SUPPLIED RECORDS:
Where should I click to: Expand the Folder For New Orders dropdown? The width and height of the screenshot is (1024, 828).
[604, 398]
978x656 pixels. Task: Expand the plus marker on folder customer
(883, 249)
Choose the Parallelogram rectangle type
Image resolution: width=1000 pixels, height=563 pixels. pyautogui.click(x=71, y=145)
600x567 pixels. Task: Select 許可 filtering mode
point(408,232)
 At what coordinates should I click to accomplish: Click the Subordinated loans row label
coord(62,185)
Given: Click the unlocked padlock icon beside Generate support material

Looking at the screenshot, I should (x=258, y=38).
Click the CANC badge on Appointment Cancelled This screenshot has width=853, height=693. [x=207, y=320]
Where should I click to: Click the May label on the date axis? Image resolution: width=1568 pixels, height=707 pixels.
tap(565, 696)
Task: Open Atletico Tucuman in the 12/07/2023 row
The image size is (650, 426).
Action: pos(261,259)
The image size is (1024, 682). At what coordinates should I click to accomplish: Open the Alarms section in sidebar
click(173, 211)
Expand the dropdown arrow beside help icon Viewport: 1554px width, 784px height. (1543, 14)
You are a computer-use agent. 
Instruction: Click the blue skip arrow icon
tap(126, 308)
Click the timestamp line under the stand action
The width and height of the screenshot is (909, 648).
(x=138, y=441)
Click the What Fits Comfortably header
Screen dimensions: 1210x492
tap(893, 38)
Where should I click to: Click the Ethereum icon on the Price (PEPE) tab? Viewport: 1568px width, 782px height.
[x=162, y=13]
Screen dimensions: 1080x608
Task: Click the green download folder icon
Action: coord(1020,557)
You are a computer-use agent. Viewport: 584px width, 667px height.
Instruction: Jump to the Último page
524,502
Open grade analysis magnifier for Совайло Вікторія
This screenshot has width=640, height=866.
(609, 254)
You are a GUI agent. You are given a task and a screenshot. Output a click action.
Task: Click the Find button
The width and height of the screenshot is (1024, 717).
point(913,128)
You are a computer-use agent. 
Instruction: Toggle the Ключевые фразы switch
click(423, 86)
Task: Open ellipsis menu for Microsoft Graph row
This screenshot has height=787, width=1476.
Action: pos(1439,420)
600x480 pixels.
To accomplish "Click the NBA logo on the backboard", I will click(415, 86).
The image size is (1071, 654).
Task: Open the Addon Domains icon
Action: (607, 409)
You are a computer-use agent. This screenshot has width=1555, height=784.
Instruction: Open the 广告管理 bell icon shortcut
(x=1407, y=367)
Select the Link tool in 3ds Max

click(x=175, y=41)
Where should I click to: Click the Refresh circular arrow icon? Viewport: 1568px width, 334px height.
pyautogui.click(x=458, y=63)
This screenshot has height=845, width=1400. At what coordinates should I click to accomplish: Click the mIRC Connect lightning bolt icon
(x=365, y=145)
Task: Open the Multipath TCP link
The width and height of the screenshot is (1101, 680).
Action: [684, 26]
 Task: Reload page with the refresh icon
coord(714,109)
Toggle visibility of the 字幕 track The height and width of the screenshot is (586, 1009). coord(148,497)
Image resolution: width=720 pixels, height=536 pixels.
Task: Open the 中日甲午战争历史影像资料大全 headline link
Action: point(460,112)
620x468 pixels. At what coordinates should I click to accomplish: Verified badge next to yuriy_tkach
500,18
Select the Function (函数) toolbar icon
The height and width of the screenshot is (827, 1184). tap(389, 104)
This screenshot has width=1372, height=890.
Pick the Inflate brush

TASK INSTRUCTIONS:
When a line of the material holds the string "computer", copy that line.

WRITTEN RESPONSE:
You are a computer-use agent. 
You are a computer-use agent. Viewport: 584px width, 667px height.
You are a computer-use agent. 
You are a computer-use agent. This screenshot has width=1555, height=784.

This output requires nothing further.